"Ciemne chmury zbierają się nad głową Gerarda Depardieu" - tak paryscy obserwatorzy komentują kolejne postępowanie karne przeciwko filmowemu gwiazdorowi pod zarzutem napaści seksualnej. Ujawniono też szokujące nagranie telewizyjne z udziałem aktora z Korei Północnej.

REKLAMA

Skargę przeciwko Gerardowi Depardieu złożyła francuska aktorka Helene Darras. Twierdzi, że padła ofiarą napaści seksualnej ze strony gwiazdora w czasie kręcenia komedii "Disco" w 2007 roku.

Przypomnijmy, że o gwałty i napaści seksualne oskarża aktora już w sumie we Francji kilkanaście kobiet. Większość tych zarzutów uległa już jednak przedawnieniu.

Bulwersujące nagranie z Korei Północnej

Jednocześnie francuska telewizja publiczna France 2 ujawniła fragment nigdy dotąd nieemitowanego filmu dokumentalnego. Został on zrealizowany w 2018 roku - po przybyciu Gerarda Depardieu do Korei Północnej.

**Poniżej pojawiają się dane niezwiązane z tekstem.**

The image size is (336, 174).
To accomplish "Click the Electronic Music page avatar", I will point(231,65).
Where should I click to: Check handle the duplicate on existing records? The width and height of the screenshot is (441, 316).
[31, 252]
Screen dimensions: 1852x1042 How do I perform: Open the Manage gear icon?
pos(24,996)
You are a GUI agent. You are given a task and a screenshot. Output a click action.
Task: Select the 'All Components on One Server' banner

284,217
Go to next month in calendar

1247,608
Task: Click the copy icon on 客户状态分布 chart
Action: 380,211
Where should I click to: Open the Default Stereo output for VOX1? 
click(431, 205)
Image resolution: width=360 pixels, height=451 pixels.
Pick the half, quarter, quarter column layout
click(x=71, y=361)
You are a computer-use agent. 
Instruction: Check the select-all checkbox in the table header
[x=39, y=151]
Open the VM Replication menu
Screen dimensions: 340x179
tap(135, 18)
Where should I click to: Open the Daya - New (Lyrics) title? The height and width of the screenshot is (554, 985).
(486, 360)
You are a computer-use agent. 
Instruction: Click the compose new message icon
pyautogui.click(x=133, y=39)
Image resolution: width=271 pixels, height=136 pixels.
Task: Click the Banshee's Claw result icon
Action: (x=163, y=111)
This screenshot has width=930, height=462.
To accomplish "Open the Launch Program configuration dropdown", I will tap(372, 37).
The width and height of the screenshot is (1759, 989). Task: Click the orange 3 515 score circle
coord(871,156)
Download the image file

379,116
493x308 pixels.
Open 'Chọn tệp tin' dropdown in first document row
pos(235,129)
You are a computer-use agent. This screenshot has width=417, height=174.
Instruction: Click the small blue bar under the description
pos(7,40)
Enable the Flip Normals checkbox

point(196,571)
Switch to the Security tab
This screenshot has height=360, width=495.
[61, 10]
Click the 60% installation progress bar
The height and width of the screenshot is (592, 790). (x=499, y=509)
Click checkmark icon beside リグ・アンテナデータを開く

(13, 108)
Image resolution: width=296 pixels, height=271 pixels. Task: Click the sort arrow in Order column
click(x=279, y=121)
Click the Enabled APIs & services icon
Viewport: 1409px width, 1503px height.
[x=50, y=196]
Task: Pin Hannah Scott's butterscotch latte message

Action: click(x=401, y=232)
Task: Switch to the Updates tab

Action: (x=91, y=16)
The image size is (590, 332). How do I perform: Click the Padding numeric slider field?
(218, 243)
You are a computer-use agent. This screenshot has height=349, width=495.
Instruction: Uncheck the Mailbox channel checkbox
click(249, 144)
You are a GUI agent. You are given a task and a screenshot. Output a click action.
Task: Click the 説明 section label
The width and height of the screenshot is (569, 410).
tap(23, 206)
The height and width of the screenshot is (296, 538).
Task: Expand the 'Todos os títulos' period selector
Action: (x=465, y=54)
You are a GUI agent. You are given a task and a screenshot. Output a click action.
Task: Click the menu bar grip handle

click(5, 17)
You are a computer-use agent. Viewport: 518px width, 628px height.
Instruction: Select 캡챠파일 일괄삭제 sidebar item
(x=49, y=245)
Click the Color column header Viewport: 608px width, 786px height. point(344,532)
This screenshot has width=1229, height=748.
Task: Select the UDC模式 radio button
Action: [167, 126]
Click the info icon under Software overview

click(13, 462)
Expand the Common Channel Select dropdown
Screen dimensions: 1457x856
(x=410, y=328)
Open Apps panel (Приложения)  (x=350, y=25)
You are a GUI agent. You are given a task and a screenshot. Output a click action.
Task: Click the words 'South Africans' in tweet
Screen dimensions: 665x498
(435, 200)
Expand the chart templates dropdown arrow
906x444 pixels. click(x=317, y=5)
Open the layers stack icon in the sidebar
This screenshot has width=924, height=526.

Aktor został tam zaproszony przez miejscowy reżim na uroczyste obchody 70-lecia istnienia tego komunistycznego państwa.

Na nagraniu najpierw widać, jak Gerard Depardieu w niezwykle wulgarny sposób słownie molestuje seksualnie miejscową tłumaczkę. Towarzyszą temu czasami szokujące gesty. Następnie - znowu wulgarnie mówiąc o seksie - aktor komentuje przed kamerą uczenie się jazdy konnej przez zaledwie 10-letnią dziewczynkę.

Chwalił Putina i przyjął rosyjskie obywatelstwo

W 2013 roku Gerard Depardieu przyjął zaproponowane mu przez Władimira Putina rosyjskie obywatelstwo. Aktor został wtedy oskarżony o porzucenie ojczyzny, by nie płacić 75-procentowego podatku dla osób bardzo zamożnych. Rosyjski paszport osobiście wręczył Francuzowi Władimir Putin w swojej rezydencji nad Morzem Czarnym.

Gerard Depardieu regularnie podkreślał, że "uwielbia Putina", porównywał go do papieża Jana Pawła II i mówił o Rosji jako kraju "wielkiej demokracji". Zdanie częściowo zmienił dopiero w kwietniu ubiegłego roku. W rozmowie z AFP powiedział: "Rosjanie nie są odpowiedzialni za szalone i nieakceptowalne ekscesy swoich przywódców jak Władimir Putin". 72-letni aktor zapowiedział także, że przekaże wszystkie dochody z trzech występów w Paryżu na pomoc "ukraińskim ofiarom tragicznej, bratobójczej wojny".

Jeden z nielicznych francuskich aktorów, którzy zasłynęli w Hollywood

Depardieu wystąpił w prawie 200 filmach i jest jednym z nielicznych francuskich aktorów, którzy zasłynęli w Hollywood. Zdobył Złoty Glob za rolę w "Zielonej karcie", anglojęzycznej komedii romantycznej z 1990 roku, w której zagrał u boku Andie MacDowell. Za tytułową rolę w "Cyrano de Bergerac" otrzymał nominację do Oscara dla najlepszego aktora.